Marius: Yeah, it’s not so much that as we turned our attention to the score that it was influenced by the songs melodically or production-wise. But in terms of instrumentation, and when you think about the soundscape, the gentle, organic, acoustic guitar/stroke piano accompaniment was really born out of the enforced nakedness of the way they performed in the school choir, or in rehearsal in Ruby’s bedroom, or even at the school concert. That choice of having radically simple arrangement language bled into the score so that even as we allowed for more instruments, the tone was kept consistent throughout. And that led to the final song, which we saw as a definitive part of the story. It’s not just a coda; a postscript, but rather a fundamental part of the story. And we wanted that final song to be built out of the musical texture of the movie while having to round out the entire movie. Just as Both sides now asks the question of what happens to your view of life when you look at it from a different perspective, we were able to use Beyond the Shore to examine how Ruby would grow going forward.
Benjamin: Beyond the Shore really sits with you, and is reflective of that journey away from home towards the next step of life. It feels super personal, and I was wondering if you put any of your own journeys into that song through its lyrics and composition.
Marius: First of all we had to put ourselves into it on behalf of Ruby, to write it from her point of view. And it was amazingly helpful having Sian as a contributing lyricist, in having that extra directorial perspective on what the subject might be and how Ruby might be looking at things from the future.
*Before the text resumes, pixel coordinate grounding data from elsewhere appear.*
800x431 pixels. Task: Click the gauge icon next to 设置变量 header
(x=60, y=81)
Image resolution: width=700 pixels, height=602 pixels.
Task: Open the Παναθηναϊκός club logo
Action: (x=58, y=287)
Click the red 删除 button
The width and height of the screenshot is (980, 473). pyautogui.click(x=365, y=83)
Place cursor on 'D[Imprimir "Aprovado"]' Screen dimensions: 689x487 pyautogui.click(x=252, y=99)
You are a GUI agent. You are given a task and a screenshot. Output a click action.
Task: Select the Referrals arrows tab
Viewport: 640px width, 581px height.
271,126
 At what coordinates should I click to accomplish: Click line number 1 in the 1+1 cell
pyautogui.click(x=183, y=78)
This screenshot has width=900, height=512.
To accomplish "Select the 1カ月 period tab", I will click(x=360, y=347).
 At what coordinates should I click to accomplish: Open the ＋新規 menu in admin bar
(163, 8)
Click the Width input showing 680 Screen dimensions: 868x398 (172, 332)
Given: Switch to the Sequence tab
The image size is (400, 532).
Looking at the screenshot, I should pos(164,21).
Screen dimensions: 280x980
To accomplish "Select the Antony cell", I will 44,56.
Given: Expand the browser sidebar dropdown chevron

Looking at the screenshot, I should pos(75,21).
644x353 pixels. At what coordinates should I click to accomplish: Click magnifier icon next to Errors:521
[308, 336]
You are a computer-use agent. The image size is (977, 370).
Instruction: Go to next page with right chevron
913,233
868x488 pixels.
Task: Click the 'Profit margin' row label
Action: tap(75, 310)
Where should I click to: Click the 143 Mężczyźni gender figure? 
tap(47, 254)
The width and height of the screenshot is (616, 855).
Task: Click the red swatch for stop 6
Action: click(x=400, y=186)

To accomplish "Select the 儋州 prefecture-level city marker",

But in terms of the composition, for me, it was burying ourselves in the aesthetic of the movie, though Nick can speak more towards how we found our motivation for it.
Nick: Yeah, I would agree that it really helped to have Sian paint a picture for us to start, as it’s always helpful to have a clear direction. And she gave us very clear direction; she painted a clear image of what she was looking for from the song. So we were able to use that direction as a jumping-off point. And we tried to keep the feel and instrumentation of the song consistent with the rest of the language from the film. And at the end of the day, it kinda helped that we wrote the song during Covid, when everyone was isolated, as it gave us more time to think about the lyrics. But it also limited us from going overboard with the production and kept it tonally consistent with the rest of the film. It’s simple, rooted in an acoustic guitar playing an arpeggiated part and I think that works with the lyrics and helps the song.
Benjamin: That’s amazing. Thank you both so much for bringing the score of CODA to life, it’s one of my favourite films of the year.
Nick and Marius, in unison: Thank you so much, Benjamin, it has been nice talking to you.
Coda is now available to stream on Apple TV+.